Segment Start: Data extract
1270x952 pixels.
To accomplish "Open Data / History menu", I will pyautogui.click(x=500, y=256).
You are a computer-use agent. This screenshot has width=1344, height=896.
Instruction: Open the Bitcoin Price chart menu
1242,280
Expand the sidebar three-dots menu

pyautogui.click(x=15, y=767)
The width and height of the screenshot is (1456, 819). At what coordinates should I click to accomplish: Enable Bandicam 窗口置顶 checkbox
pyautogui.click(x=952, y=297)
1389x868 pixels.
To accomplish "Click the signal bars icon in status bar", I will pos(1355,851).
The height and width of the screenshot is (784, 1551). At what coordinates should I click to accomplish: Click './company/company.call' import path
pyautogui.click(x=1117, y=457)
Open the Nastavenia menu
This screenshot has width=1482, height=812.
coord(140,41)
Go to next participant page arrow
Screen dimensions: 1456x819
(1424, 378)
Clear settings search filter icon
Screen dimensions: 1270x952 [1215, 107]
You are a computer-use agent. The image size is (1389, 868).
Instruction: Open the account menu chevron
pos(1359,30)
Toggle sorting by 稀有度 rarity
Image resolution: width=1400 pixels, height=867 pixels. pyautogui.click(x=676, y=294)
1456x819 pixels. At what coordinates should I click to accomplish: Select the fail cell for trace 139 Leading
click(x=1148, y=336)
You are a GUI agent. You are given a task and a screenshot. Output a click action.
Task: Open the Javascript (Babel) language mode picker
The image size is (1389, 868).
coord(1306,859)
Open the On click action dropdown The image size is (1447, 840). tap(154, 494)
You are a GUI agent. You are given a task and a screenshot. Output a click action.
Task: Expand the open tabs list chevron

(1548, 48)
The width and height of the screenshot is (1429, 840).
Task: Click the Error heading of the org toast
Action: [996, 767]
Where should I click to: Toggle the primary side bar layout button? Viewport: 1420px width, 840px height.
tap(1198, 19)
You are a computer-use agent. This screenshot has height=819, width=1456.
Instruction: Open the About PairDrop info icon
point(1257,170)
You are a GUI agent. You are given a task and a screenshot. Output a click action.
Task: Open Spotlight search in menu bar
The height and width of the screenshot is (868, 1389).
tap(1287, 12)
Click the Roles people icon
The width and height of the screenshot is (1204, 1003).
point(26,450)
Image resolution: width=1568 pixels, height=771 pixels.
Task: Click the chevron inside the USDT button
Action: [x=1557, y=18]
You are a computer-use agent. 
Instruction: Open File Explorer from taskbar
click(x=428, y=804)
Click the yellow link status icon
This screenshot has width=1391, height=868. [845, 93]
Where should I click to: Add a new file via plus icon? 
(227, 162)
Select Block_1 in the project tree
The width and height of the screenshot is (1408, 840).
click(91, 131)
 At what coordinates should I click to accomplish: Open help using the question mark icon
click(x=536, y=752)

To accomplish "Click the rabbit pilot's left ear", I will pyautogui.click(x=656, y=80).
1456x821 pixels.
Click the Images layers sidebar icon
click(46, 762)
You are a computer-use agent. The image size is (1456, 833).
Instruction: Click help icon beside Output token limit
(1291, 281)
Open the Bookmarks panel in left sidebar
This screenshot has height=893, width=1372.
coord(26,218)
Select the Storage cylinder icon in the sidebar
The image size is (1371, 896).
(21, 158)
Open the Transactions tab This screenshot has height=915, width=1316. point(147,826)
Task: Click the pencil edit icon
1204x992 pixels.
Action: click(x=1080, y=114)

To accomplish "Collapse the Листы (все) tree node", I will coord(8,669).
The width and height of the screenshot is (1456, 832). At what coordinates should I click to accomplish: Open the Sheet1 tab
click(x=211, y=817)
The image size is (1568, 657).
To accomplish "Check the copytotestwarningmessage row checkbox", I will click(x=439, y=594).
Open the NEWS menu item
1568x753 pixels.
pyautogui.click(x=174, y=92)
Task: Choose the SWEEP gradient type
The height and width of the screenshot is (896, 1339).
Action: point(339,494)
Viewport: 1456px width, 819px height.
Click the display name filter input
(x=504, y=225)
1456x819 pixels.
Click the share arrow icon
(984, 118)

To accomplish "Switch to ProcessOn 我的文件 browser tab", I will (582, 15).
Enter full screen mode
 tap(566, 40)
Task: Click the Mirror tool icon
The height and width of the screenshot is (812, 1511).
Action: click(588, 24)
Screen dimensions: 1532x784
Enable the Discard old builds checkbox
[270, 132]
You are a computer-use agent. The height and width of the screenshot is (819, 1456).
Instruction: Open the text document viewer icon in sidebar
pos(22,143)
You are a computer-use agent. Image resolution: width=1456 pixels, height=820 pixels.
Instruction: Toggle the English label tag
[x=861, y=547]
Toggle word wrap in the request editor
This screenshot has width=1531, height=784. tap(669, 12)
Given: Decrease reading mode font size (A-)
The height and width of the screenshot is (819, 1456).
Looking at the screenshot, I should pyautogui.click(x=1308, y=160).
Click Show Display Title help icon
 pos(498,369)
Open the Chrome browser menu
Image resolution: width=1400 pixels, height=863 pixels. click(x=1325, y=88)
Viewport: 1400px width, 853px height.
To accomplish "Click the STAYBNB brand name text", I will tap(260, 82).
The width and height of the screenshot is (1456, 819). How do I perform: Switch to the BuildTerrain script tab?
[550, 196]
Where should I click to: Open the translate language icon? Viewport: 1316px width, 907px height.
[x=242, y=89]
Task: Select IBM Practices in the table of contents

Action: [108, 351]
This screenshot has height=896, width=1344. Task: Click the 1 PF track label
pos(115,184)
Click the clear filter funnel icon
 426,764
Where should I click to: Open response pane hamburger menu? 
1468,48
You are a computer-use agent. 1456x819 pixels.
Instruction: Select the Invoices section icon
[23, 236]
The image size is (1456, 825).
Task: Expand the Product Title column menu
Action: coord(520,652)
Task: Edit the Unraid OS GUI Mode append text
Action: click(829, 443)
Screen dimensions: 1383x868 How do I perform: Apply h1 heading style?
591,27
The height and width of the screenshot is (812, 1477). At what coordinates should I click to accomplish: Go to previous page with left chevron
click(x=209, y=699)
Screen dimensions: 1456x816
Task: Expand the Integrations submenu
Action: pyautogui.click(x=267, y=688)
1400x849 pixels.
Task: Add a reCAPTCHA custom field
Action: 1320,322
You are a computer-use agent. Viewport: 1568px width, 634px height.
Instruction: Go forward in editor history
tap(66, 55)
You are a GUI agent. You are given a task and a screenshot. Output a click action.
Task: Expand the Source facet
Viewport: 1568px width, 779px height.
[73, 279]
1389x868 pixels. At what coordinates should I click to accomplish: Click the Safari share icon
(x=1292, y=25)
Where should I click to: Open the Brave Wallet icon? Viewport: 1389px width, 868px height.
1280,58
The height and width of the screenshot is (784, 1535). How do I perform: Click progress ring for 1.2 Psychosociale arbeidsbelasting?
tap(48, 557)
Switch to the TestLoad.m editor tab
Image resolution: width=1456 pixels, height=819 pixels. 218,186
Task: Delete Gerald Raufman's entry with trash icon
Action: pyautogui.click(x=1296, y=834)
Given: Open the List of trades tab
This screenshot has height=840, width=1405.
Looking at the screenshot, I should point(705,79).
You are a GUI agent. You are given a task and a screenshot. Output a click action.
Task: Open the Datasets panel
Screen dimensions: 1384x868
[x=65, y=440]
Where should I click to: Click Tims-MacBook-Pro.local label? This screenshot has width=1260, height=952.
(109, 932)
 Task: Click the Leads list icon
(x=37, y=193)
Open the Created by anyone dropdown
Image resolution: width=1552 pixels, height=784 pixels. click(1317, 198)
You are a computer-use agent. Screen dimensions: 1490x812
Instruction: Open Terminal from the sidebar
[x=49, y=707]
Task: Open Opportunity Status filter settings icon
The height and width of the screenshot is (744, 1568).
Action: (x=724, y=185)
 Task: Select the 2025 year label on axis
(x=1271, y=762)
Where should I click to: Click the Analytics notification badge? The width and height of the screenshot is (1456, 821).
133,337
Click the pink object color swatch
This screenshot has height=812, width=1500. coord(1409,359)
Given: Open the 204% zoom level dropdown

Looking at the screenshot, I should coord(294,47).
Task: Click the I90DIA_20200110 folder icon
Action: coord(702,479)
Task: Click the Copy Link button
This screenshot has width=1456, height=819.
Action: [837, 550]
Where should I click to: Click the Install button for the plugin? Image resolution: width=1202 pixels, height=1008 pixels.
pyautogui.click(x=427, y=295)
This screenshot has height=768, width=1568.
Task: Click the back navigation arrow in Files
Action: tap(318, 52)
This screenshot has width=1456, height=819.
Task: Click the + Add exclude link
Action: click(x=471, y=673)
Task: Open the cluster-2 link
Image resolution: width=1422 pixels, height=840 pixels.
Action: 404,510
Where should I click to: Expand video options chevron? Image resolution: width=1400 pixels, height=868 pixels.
Segment End: Data extract
## Exercise details
Look through the records above for the string "will", then copy every line that has it.

## Exercise response
To accomplish "Open Data / History menu", I will pyautogui.click(x=500, y=256).
To accomplish "Click the signal bars icon in status bar", I will pos(1355,851).
To accomplish "Click the rabbit pilot's left ear", I will pyautogui.click(x=656, y=80).
To accomplish "Collapse the Листы (все) tree node", I will coord(8,669).
To accomplish "Check the copytotestwarningmessage row checkbox", I will click(x=439, y=594).
To accomplish "Switch to ProcessOn 我的文件 browser tab", I will (582, 15).
To accomplish "Click the STAYBNB brand name text", I will tap(260, 82).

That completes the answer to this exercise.